As time passes and carrier attitudes shift toward preferring 5G Standalone, is there ever going to come a time when this feature will be reconsidered and put back into the new firmware?
Thanks,
Kirk
5 Replies
- MaryMacdonaldAspirant
Hi kirk137,
Netgear removed 5G SA support on the MR6150 because AT&T and Verizon don’t use it (so the device couldn’t be certified) and their lab tests showed NSA usually performed better since it leverages LTE. They’ve said unless carriers widely adopt SA or performance clearly improves, it’s unlikely to return in public firmware. That said, if you need SA for testing on a private or specific network, Netgear has offered to provide special builds if you contact them directly.
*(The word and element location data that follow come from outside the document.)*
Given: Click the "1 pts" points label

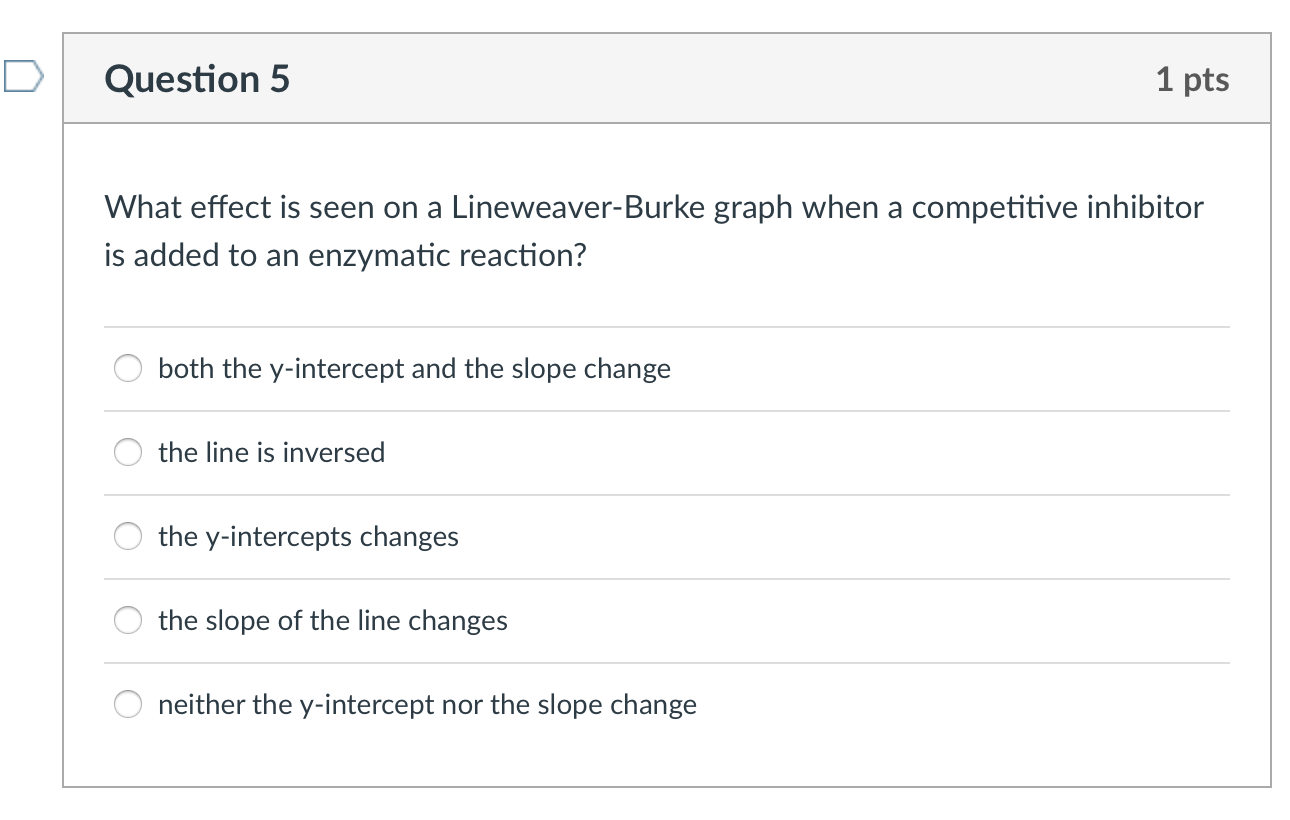Looking at the screenshot, I should tap(1192, 79).
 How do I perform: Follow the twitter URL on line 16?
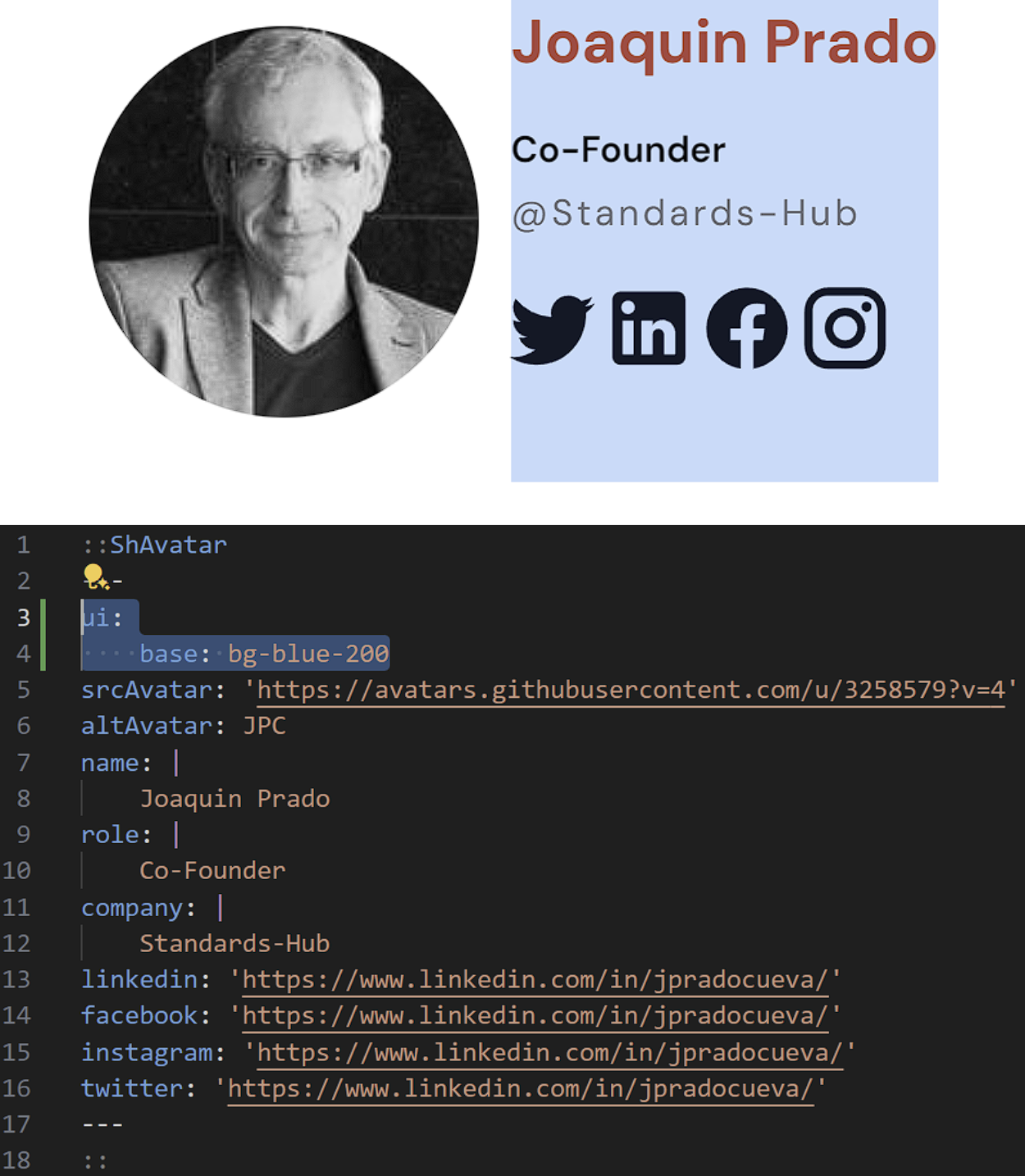(521, 1088)
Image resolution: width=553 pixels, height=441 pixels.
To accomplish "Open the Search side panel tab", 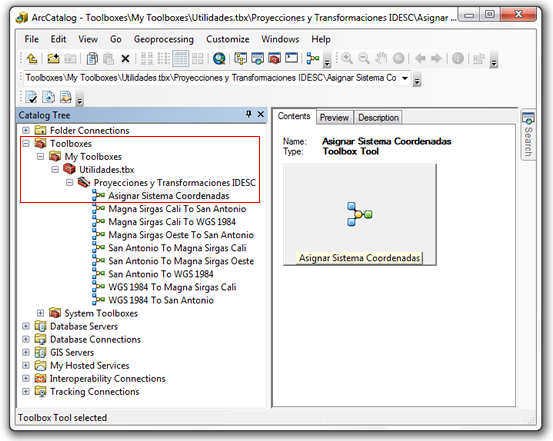I will tap(528, 134).
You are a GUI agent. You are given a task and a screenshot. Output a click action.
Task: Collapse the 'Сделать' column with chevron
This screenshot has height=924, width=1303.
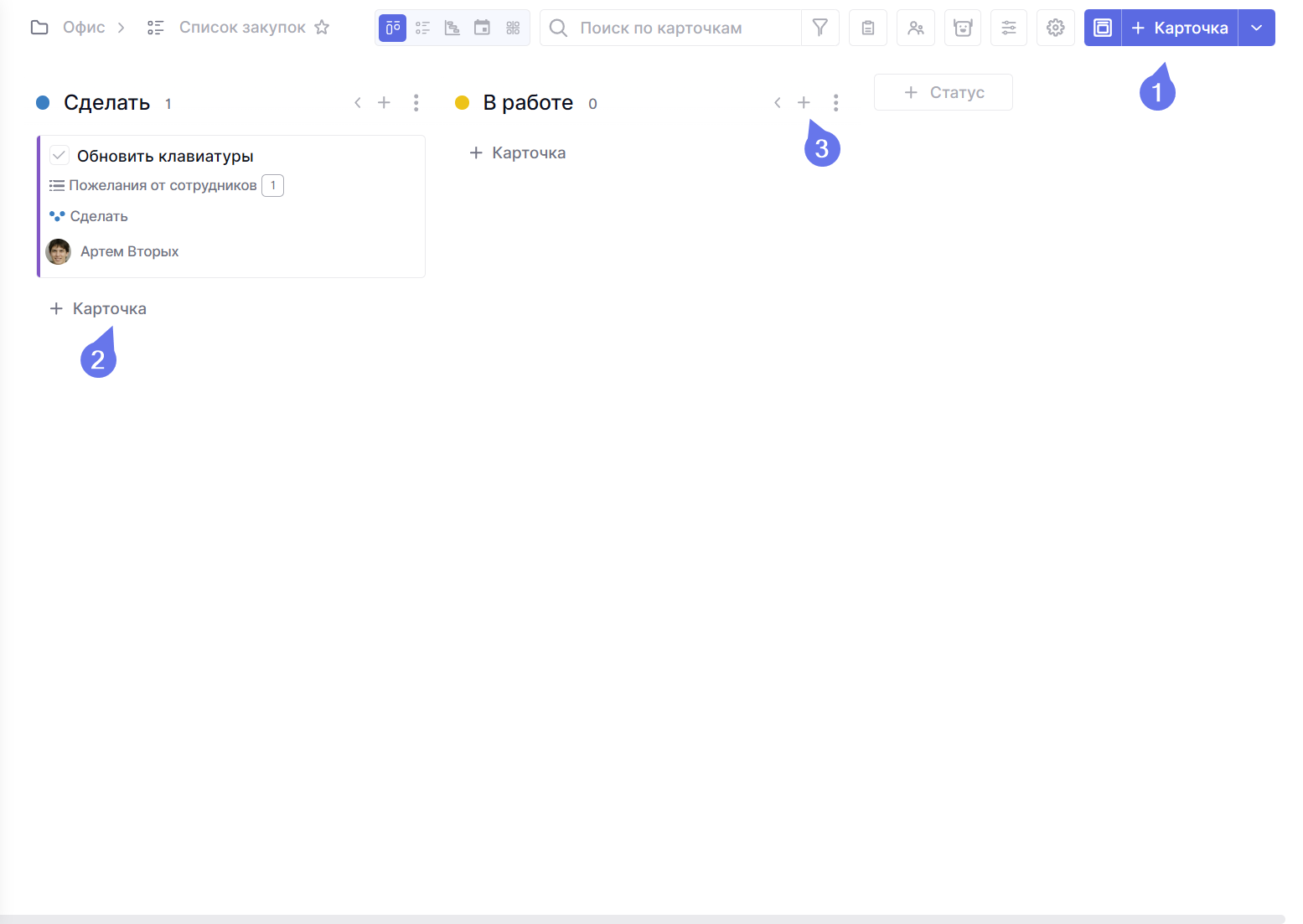358,102
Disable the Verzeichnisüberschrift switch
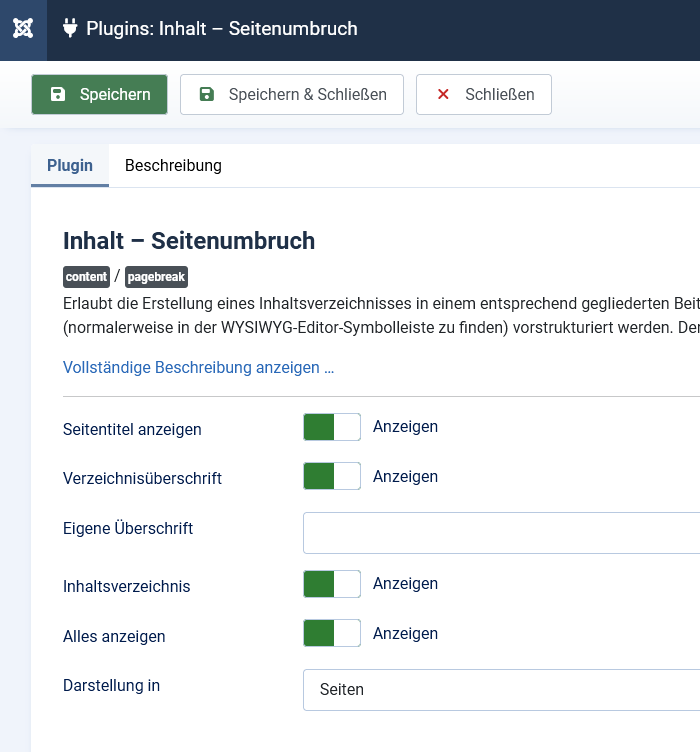The image size is (700, 752). pos(332,476)
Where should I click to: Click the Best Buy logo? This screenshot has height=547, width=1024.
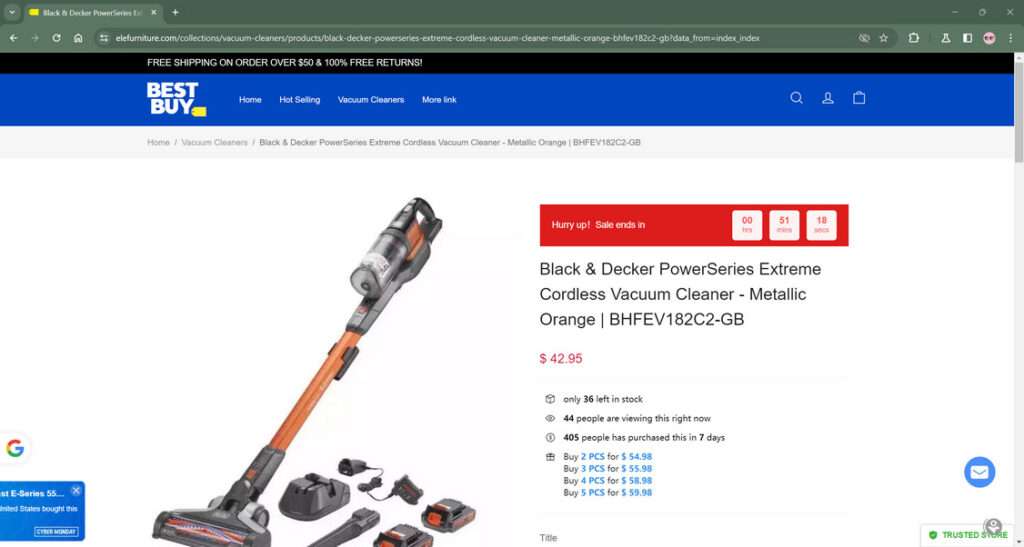click(176, 99)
For now, your best options are staying on the older v10 firmware (since it keeps SA working), or requesting Netgear to add band-blacklisting/band-locking in future releases. Otherwise, random differences between B2 and B66 connections are just how the RAN steers devices under current firmware.
- kirk137Tutor
MaryMacdonald, since I am on the T-Mobile network, which is a native 5G standalone network, why should I bow down to what AT&T and Verizon prefer? I am pretty sure T-Mobile would prefer that their customers be on 5G SA.
Would Netgear offer the 5G SA option for T-Mobile? What is the proper avenue to contact them?
- MaryMacdonaldAspirant
kirk137 T-Mobile has been leading with 5G SA, and customers on their network shouldn’t be limited by certification requirements from carriers that don’t even support it. At the moment, Netgear has taken a “one-firmware-for-all-carriers” approach, which is why SA was disabled. That said, Netgear has acknowledged that special builds with SA can be provided if users request them directly. The best path forward is to open a case through the Netgear Support portal and clearly state that you’re on T-Mobile’s native 5G SA network, where performance is better with SA. If more T-Mobile users do the same, it increases the chance Netgear will either restore SA generally or release a T-Mobile–specific firmware.
- kirk137Tutor
Okay, thanks! I'll send them an email and we'll see what happens.